Par ailleurs, M. [O] fait référence au témoignage du docteur [M] qui atteste le 20 mai 2020 qu'il a été hospitalisé 'dans un contexte de symptomatologie dépressive sur fond de difficultés professionnelles'.
Toutefois, le docteur [M] ne précise pas la date d'hospitalisation.
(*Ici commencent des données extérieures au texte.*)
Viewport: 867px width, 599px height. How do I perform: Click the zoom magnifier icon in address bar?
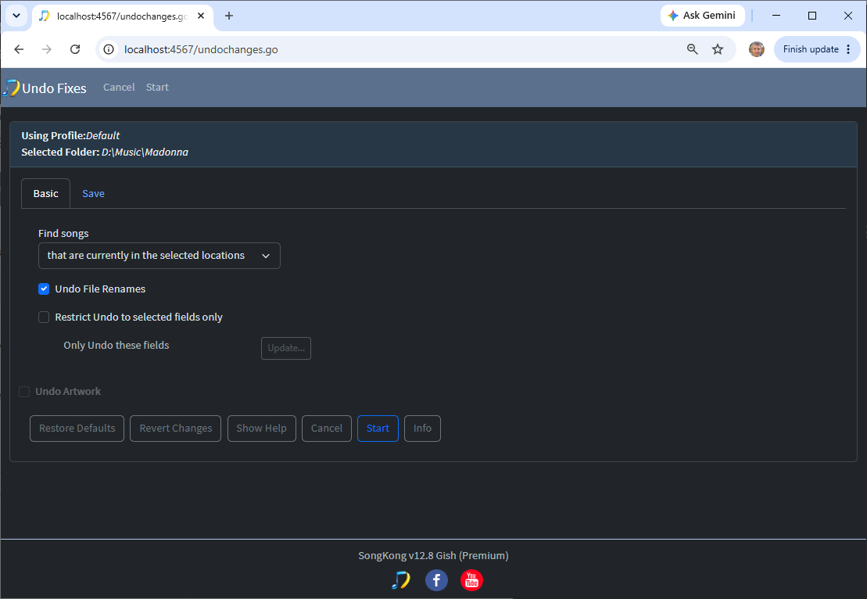pos(693,49)
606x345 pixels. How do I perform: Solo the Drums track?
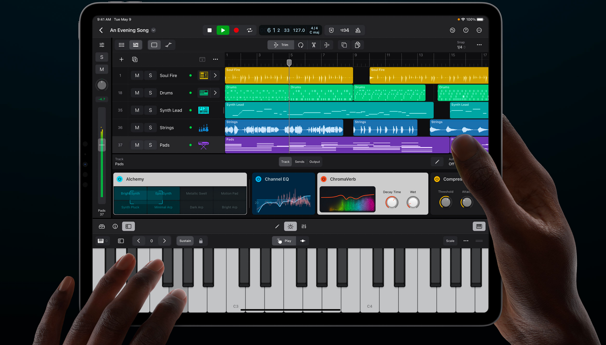[x=150, y=92]
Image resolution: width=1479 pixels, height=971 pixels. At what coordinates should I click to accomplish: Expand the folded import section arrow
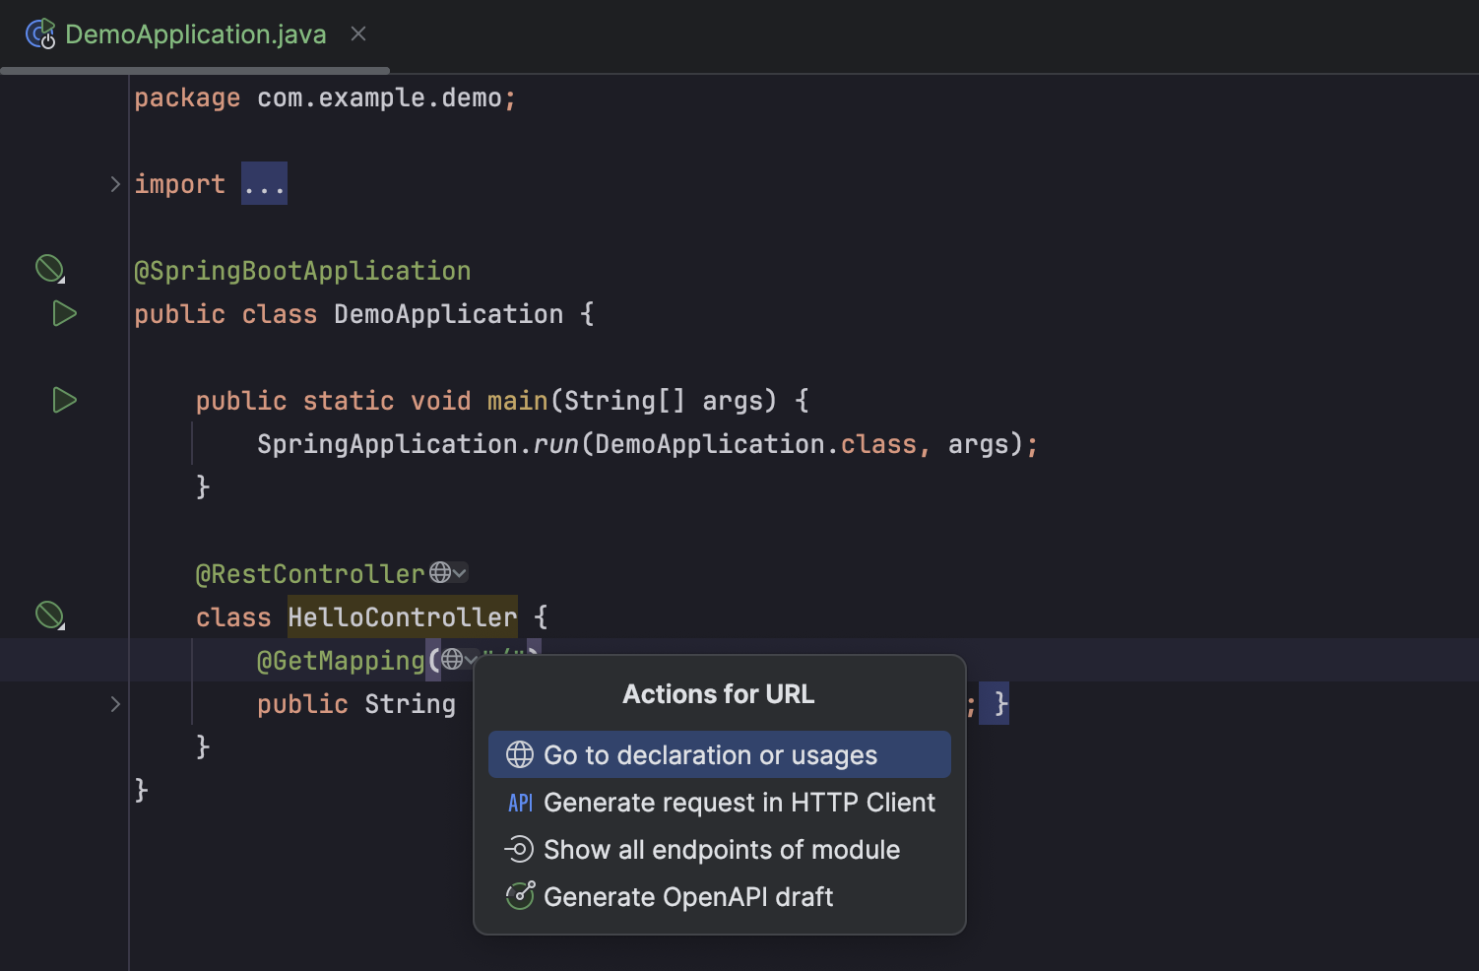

En outre, il ne mentionne l'existence de difficultés professionnelles qu'à l'aune des déclarations de M. [O].
Ce témoignage n'apporte donc aucun élément probant sur les circonstances dans lesquelles l'entretien du 14 avril 2017 s'est déroulé.
Compte tenu de ces observations, M. [O] ne rapporte pas la preuve qu'il a subi un fait dommageable le 14 avril 2017 à l'origine des symptômes dépressifs allégués.
Le jugement sera donc confirmé en ce qu'il a :
- débouté M. [O] de son recours contre la décision de la commission de recours amiable du 27 août 2018
- dit qu'il ne pouvait prétendre à la prise en charge de l'accident du 14 avril 2017 déclaré le 13 septembre 2017 au titre de la législation professionnelle.
Le jugement étant confirmé sur le fond, il sera aussi confirmé sur les dépens.
Succombant, M. [O] sera condamné aux dépens d'appel et débouté de sa demande au titre des frais irrépétibles.
PAR CES MOTIFS
La cour,
Confirme le jugement déféré;
Y ajoutant,
Condamne M. [F] [O] aux dépens d'appel;
Déboute M. [F] [O] de sa demande au titre de l'article 700 du code de procédure civile.